### Task item
Each line from the one that has "Viewport: 375px width, 293px height." through the end of the entries below must be written out exactly; leave out all other lines.

Collected data
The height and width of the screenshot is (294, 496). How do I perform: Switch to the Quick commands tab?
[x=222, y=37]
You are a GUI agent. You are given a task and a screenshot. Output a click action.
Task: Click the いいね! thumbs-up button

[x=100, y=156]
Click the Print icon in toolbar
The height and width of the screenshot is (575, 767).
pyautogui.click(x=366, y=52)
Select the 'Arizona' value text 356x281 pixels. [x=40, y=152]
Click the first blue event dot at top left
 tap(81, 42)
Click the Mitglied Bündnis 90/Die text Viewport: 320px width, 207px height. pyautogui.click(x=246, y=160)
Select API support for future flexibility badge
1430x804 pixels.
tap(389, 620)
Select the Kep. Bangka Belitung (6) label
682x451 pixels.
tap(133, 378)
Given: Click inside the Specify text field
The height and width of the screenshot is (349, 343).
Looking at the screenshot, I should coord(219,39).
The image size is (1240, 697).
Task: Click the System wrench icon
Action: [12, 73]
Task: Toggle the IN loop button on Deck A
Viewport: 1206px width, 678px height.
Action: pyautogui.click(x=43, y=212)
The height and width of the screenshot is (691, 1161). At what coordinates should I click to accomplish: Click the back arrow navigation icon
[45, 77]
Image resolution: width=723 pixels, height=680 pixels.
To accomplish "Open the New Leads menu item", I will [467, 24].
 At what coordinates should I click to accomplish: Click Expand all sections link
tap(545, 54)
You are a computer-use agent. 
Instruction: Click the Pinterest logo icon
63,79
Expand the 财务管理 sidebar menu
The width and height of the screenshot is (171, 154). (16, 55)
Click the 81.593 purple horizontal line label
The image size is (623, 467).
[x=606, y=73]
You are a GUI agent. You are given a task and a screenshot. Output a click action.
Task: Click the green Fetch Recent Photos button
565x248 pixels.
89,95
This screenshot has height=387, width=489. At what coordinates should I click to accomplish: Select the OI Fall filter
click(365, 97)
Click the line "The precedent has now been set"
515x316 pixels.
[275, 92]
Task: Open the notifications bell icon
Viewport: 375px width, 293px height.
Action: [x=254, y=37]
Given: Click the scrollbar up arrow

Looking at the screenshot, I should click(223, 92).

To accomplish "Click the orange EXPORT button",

### Response for this exercise
Viewport: 375px width, 293px height.
Action: [x=254, y=37]
Given: Click the scrollbar up arrow

Looking at the screenshot, I should click(223, 92).

To accomplish "Click the orange EXPORT button",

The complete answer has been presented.